Closed dsharlet closed 1 year ago
@mikeoliphant do you know of any reason not to switch to net6.0-windows everywhere?
Maybe I can answer this, as I did the switch to net6.0 some time ago and didn't noticed any issues, so I think it should be safe
it did uncover a bug that will take some effort to fix. Something we try to sort in computer algebra has a bad comparer implementation...
I thought that I've reported it long time ago, but I can't find it now 🤔 To workaround this exception I switched to different sorting method, but it only hides the underlying problem, so it's not something I would like to call a fix 😉
this is what I did in Multiply
and Add
classes:
public static new Expression New(IEnumerable<Expression> Terms)
{
Debug.Assert(!Terms.Contains(null));
// Canonicalize the terms.
var terms = FlattenTerms(Terms).ToArray();
switch (terms.Length)
{
case 0: return 0;
case 1: return terms.First();
default:
Array.Sort(terms);
return new Add(terms);
}
}
BTW, this might be the reason why in some cases Factor()
ends up in an infinite loop, switching back and forth between two versions of the expression.
I think having everything target .NET 6.0 makes sense.
Sorry, you may have reported it and I missed it. Our CompareTo implementation really isn't even close to meeting the requirements of the net6.0-windows OrderBy
implementation. This fails:
Expression a = "x^2";
Expression b = "-x";
int ab = a.CompareTo(b);
int ba = b.CompareTo(a);
Debug.Assert(ab == -ba);
Ordering expressions really is a very hard problem, and I'm not sure it's possible to implement a CompareTo
that satisfies the new OrderBy
. Your workaround might be the best way to go.
OrderBy
is supposed to be a stable sort, while Array.Sort
is an unstable sort. I think that's not good either. That actually seems like it could also be the source of infinite loops in Factor
(and probably other things too).
I'm going to try to figure out a way to make a conservative but safe CompareTo
for Expression
so we can use the (stable sorting) OrderBy
.
I've realized that CompareTo
was simply being overly clever. By making it less clever, I think this problem is fixed, and we can update to .net6.0-windows. I'm going to push a branch shortly to do this.

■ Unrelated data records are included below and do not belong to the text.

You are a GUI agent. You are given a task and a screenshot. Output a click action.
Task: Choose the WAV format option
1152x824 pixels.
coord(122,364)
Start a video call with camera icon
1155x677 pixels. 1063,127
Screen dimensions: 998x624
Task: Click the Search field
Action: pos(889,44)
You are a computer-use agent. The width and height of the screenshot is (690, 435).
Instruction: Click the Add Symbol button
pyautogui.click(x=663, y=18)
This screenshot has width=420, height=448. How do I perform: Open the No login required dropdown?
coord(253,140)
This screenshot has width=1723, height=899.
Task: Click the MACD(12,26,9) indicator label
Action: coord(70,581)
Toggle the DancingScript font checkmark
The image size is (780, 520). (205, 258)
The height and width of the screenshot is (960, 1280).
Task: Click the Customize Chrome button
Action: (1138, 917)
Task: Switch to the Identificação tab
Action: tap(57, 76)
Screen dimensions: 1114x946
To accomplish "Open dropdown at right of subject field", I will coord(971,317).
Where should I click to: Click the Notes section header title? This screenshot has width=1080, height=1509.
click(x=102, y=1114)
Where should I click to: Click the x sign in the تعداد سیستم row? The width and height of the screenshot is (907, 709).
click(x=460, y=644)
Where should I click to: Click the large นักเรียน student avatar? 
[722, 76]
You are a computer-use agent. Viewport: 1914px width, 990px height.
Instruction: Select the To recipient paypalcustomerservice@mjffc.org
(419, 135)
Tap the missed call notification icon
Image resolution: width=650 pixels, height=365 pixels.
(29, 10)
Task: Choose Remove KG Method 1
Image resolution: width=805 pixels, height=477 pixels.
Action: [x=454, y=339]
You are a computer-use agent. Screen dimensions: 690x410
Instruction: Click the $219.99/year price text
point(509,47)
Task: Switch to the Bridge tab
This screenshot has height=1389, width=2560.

Currently, we have a mess of target frameworks, some projects target multiple frameworks. I am getting some warnings about some of them being deprecated. Before doing a new release (#172) I thought I'd try to clean this up.
I'm currently trying to test using only net6.0-windows everywhere, to match the VST plugin. It seems to mostly be working, though it did uncover a bug that will take some effort to fix. Something we try to sort in computer algebra has a bad comparer implementation... this might explain some of the struggles @Federerer has mentioned in the system of equations solver.
@mikeoliphant do you know of any reason not to switch to net6.0-windows everywhere?